● **Work instructions**: Where the records below reach the line containing "Select the В Росздравнадзор description text", start transcribing, and end with the line containing "866x517 pixels.", exactly and with nothing else added.
:: Task input ::
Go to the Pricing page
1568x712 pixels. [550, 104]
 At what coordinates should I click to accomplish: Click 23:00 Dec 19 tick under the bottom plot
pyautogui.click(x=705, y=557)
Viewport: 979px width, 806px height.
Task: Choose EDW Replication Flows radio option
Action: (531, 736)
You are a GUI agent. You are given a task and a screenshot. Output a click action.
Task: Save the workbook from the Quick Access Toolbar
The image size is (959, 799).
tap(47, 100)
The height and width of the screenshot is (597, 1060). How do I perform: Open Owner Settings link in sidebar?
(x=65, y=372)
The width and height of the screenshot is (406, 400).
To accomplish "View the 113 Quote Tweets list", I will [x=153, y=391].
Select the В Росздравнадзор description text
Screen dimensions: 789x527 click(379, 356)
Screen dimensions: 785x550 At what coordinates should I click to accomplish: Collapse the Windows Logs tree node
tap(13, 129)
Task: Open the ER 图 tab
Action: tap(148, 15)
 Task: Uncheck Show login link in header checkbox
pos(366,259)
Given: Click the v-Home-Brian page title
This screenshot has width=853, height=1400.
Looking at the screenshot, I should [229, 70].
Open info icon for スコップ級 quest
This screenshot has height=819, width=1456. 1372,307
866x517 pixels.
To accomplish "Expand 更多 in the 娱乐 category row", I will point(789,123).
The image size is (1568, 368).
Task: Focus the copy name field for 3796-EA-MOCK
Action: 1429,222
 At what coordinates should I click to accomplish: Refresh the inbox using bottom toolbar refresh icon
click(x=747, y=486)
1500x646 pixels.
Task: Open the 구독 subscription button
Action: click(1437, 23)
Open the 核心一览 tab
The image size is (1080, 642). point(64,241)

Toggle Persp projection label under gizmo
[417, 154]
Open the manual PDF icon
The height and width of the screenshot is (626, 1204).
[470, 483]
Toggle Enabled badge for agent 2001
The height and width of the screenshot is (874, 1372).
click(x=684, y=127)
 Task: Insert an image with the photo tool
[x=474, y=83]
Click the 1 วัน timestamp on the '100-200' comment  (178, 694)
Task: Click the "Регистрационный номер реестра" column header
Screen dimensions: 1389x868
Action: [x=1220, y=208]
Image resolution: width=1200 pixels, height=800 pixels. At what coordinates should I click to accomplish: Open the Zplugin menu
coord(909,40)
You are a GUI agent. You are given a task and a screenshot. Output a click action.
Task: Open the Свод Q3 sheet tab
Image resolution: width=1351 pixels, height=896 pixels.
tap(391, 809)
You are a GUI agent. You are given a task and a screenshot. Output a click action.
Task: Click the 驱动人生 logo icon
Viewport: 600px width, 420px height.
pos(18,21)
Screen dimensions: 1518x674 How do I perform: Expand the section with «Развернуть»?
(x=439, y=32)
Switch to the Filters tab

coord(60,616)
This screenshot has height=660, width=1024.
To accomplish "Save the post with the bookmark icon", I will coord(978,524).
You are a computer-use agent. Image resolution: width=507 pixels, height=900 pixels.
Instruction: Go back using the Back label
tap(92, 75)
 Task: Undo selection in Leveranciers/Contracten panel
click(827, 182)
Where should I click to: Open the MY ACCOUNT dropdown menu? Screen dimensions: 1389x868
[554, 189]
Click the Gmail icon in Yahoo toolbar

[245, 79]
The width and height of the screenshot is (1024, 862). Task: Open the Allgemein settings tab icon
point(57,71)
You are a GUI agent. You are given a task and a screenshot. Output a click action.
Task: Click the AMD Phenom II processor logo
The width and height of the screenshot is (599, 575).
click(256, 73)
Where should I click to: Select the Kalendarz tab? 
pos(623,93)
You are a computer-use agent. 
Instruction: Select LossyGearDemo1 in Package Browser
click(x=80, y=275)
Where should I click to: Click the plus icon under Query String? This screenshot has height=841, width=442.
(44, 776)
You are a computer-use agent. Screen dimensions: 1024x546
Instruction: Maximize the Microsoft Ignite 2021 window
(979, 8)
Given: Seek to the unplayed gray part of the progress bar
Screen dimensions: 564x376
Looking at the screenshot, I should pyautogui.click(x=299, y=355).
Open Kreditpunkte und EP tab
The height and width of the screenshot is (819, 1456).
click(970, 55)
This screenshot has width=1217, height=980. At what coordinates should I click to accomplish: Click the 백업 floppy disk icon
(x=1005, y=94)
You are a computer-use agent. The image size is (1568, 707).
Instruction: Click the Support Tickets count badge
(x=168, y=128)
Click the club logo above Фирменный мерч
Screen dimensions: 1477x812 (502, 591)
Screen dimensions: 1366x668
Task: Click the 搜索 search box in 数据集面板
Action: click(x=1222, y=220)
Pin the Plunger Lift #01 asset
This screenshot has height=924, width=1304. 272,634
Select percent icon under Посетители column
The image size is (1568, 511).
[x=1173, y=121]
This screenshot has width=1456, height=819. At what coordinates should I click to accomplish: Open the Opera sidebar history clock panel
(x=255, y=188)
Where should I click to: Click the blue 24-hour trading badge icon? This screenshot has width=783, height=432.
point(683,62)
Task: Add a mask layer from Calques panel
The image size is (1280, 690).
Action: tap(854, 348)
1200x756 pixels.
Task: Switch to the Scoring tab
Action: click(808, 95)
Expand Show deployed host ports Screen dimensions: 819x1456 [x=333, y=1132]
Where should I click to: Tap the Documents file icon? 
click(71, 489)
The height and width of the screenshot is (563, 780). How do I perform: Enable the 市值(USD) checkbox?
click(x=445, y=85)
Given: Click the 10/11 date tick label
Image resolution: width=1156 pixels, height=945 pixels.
:::
● **Task output**:
Select the В Росздравнадзор description text
Screen dimensions: 789x527 click(379, 356)
Screen dimensions: 785x550 At what coordinates should I click to accomplish: Collapse the Windows Logs tree node
tap(13, 129)
Task: Open the ER 图 tab
Action: tap(148, 15)
 Task: Uncheck Show login link in header checkbox
pos(366,259)
Given: Click the v-Home-Brian page title
This screenshot has width=853, height=1400.
Looking at the screenshot, I should [229, 70].
Open info icon for スコップ級 quest
This screenshot has height=819, width=1456. 1372,307
866x517 pixels.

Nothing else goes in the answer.